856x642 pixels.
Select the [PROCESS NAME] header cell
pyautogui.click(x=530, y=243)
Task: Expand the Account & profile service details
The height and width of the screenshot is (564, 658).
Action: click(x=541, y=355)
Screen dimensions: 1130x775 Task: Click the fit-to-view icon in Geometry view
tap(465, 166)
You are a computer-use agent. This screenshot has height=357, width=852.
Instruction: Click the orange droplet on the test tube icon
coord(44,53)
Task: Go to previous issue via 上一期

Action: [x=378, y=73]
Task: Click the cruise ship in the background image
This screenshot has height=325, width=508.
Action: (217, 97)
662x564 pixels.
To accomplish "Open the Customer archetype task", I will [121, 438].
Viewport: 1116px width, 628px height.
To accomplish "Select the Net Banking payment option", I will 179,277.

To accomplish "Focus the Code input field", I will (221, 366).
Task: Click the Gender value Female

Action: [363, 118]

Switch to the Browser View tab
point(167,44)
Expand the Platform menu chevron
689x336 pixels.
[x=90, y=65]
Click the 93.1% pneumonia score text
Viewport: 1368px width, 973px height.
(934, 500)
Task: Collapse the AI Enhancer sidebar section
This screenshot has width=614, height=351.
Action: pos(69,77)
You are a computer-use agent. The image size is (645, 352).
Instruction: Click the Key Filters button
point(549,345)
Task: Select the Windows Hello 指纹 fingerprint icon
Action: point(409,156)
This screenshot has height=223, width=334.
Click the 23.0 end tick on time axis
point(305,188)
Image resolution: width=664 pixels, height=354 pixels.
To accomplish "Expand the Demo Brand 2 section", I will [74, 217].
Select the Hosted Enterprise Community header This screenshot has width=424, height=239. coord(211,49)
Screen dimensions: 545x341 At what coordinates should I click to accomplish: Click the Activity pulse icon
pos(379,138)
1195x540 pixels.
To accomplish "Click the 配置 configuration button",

- _What you have to do_
Copy all of the entries above verbatim, line by line.

- _Written answer_
856x642 pixels.
Select the [PROCESS NAME] header cell
pyautogui.click(x=530, y=243)
Task: Expand the Account & profile service details
The height and width of the screenshot is (564, 658).
Action: click(x=541, y=355)
Screen dimensions: 1130x775 Task: Click the fit-to-view icon in Geometry view
tap(465, 166)
You are a computer-use agent. This screenshot has height=357, width=852.
Instruction: Click the orange droplet on the test tube icon
coord(44,53)
Task: Go to previous issue via 上一期

Action: [x=378, y=73]
Task: Click the cruise ship in the background image
This screenshot has height=325, width=508.
Action: (217, 97)
662x564 pixels.
To accomplish "Open the Customer archetype task", I will [121, 438].
Viewport: 1116px width, 628px height.
To accomplish "Select the Net Banking payment option", I will 179,277.

To accomplish "Focus the Code input field", I will (221, 366).
Task: Click the Gender value Female

Action: [363, 118]

Switch to the Browser View tab
point(167,44)
Expand the Platform menu chevron
689x336 pixels.
[x=90, y=65]
Click the 93.1% pneumonia score text
Viewport: 1368px width, 973px height.
(934, 500)
Task: Collapse the AI Enhancer sidebar section
This screenshot has width=614, height=351.
Action: pos(69,77)
You are a computer-use agent. The image size is (645, 352).
Instruction: Click the Key Filters button
point(549,345)
Task: Select the Windows Hello 指纹 fingerprint icon
Action: point(409,156)
This screenshot has height=223, width=334.
Click the 23.0 end tick on time axis
point(305,188)
Image resolution: width=664 pixels, height=354 pixels.
To accomplish "Expand the Demo Brand 2 section", I will [74, 217].
Select the Hosted Enterprise Community header This screenshot has width=424, height=239. coord(211,49)
Screen dimensions: 545x341 At what coordinates should I click to accomplish: Click the Activity pulse icon
pos(379,138)
1195x540 pixels.
To accomplish "Click the 配置 configuration button",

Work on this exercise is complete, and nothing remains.